Brown is a longtime friend of Richard DeNapoli, the Broward State Committeeman. Since March 2018, BREC paid Jeff Brown $1,667 to manage the official BREC website. According to Brown’s Top Of Google website, he specializes in website creation, search engine placement and reputation management.

McLean advised Brown that a local blogger had published some negative information online and he wanted it mitigated.”

In October 2013, Jeff Brown was questioned by the Broward Office Of The Inspector General (OIG) regarding his work for Margate City Commissioner David McLean. The Broward OIG was investigating whether McLean misused campaign funds during the 2012 election. Brown said he met McLean at a local tiki bar owned by the commissioner. Broward OIG investigator Steven Grenier wrote, “McLean advised Brown that a local blogger had published some negative information online and he wanted it mitigated.” Brown told Grenier he used press releases to affect the stories.
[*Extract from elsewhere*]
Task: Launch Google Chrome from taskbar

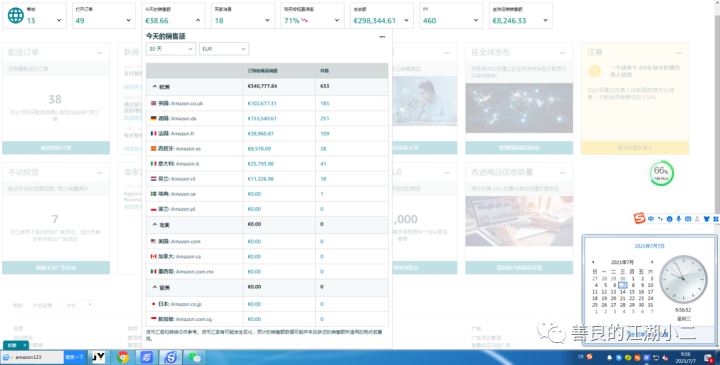Action: (123, 357)
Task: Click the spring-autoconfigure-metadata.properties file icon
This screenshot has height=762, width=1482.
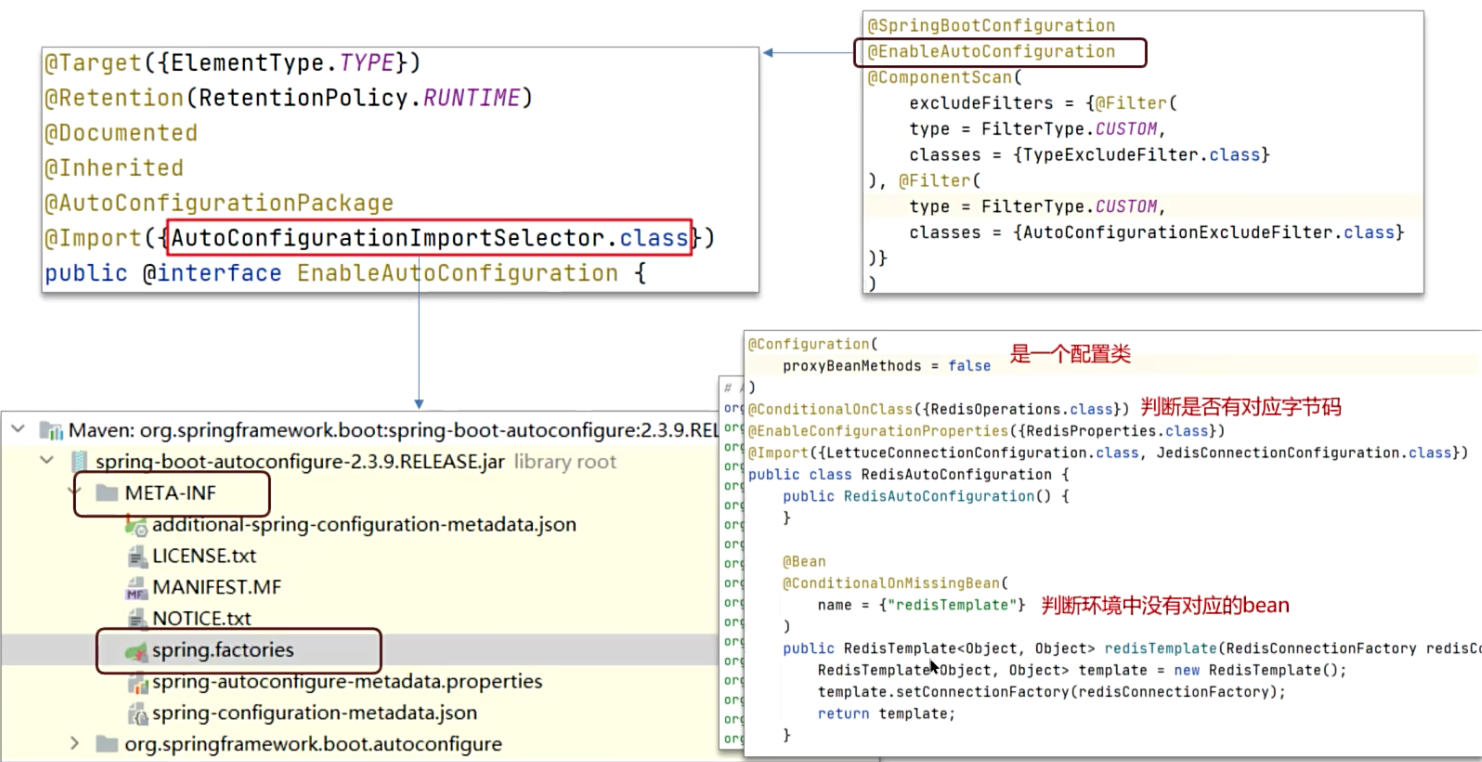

Grenier wrote, “Brown stated that he entered into a written agreement with McLean to provide ‘PR Logs,’ which is a means of queuing positive information ahead of negative information disclosed during an internet search.”
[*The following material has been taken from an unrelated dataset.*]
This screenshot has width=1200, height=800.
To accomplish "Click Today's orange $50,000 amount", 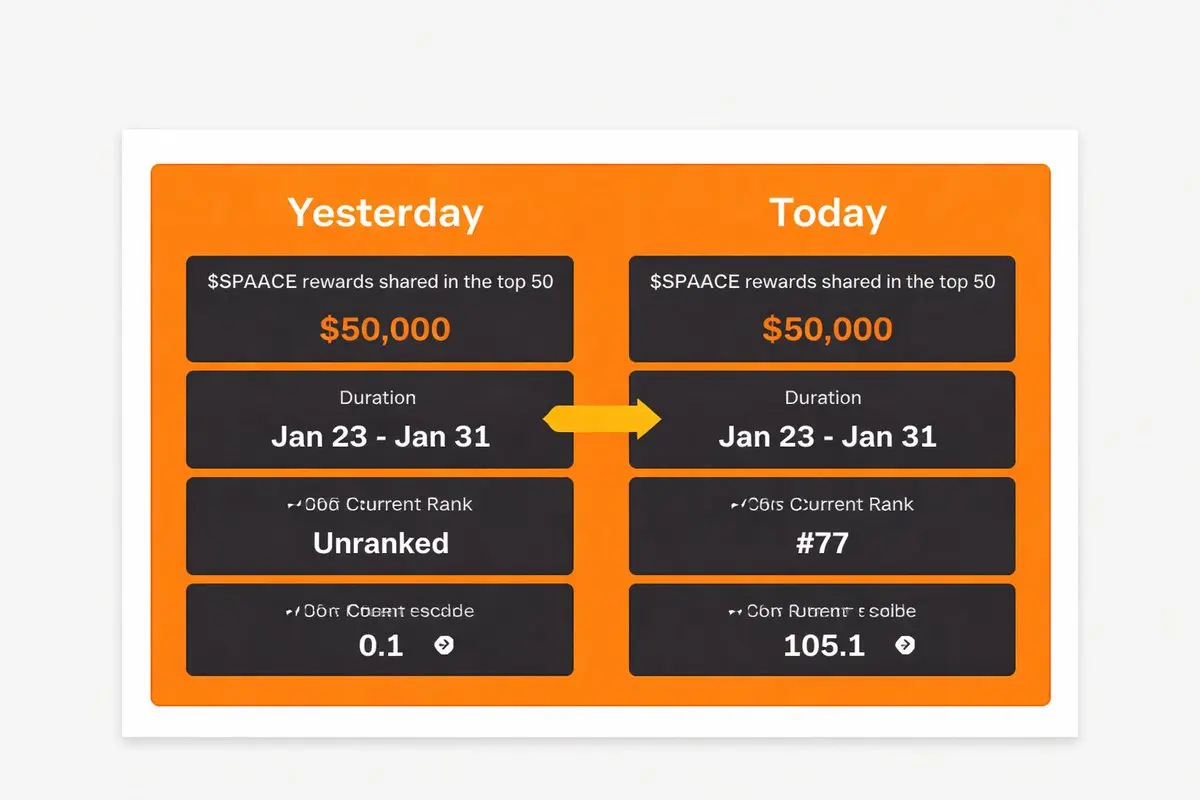I will coord(827,329).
Brown was not the focus of the investigation. He was not accused of wrongdoing. Grenier wanted to know about the payments he received from McLean. Brown said he picked up three checks from McLean’s bar. When one of the checks bounced, Brown met McLean’s campaign manager at a Coral Springs bank. He was given $400 in cash. Grenier said Brown could not remember the campaign manager’s last name or any information regarding bank fees. He wrote, “Additionally, [Brown] advised that his recordkeeping was poor, and his records were disorganized, and if he could locate the written agreement, he would email it to the interviewer.”

McLean ended up paying a fine to the Florida Elections Commission.
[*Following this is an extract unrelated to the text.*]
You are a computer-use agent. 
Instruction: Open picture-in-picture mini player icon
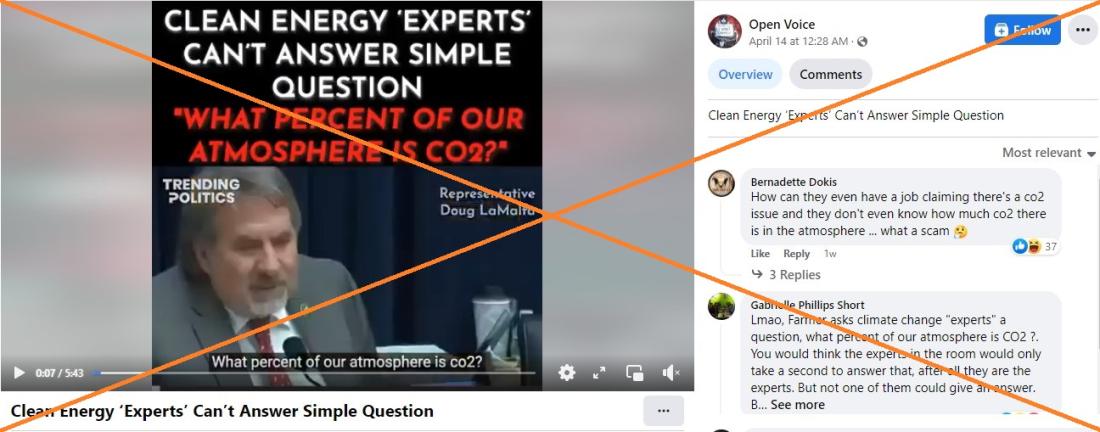pos(635,373)
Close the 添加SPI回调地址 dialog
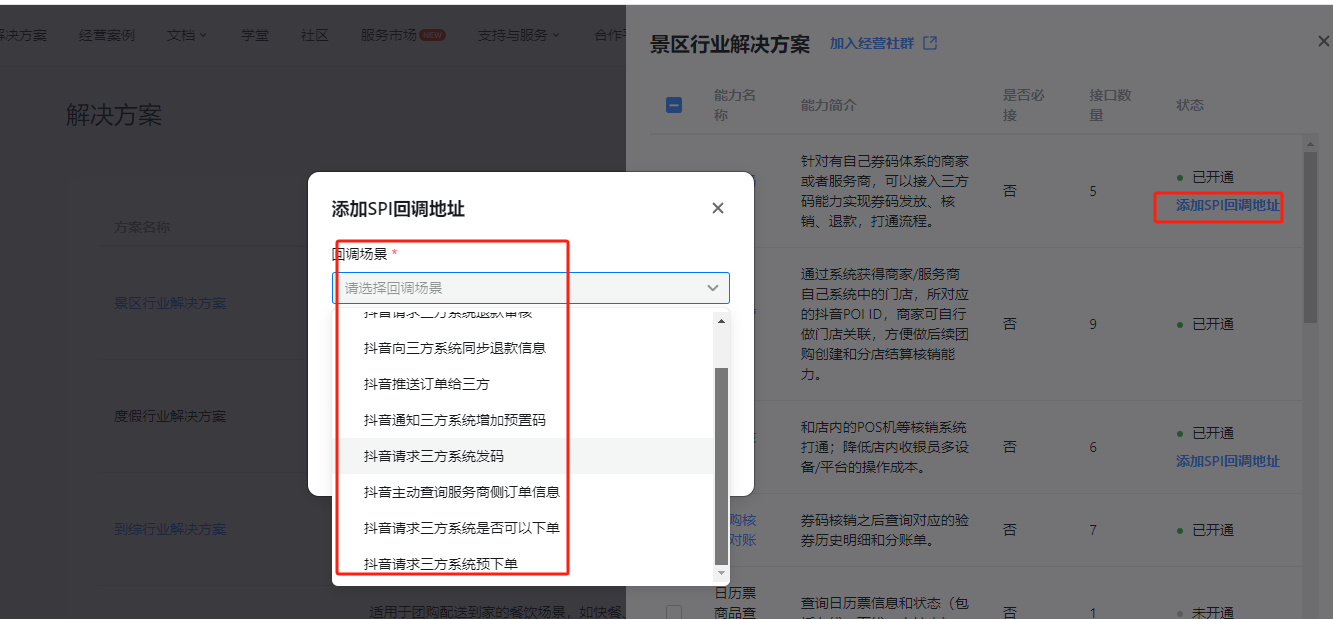Image resolution: width=1333 pixels, height=619 pixels. (x=717, y=207)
Two years later, David McLean was arrested on public corruption charges. He was later acquitted.


On Wednesday, REDBROWARD spoke with Jeff Brown about his candidacy for BREC treasurer. Even though all members did not receive the news, Brown said he believed the announcement of the slate was sent by official BREC e-mail accounts. The e-mail reviewed by REDBROWARD was sent by “brecslate2018@gmail.”

When asked about the lawsuit, Brown said, “That’s so horrible, but no comment.” When asked if he created the sites or if he is represented by the lawyers for the defendant Brown hung up the phone.

We did not get a chance to ask Brown if he would continue to receive payments from BREC if elected treasurer.

We did not get the chance to ask Brown if he has any ties to Rupert Tarsey, Richard DeNapoli and the “Praetorian Consulting” scandal involving soliciting business from local candidates including Democrats.

When asked for comment about Jeff Brown and the Praetorian scandal, BREC Chairman George Moraitis told REDBROWARD, “I have asked everyone to lay their swords down in the interest of party unity….I am not personally aware of Jeff’s activities, but I am going to give him the same message that we need to stop focusing our attacks on other Republicans.”

Broward Republican Executive Committeemen and Committeewomen deserve better answers before the December 10th BREC Elections, right?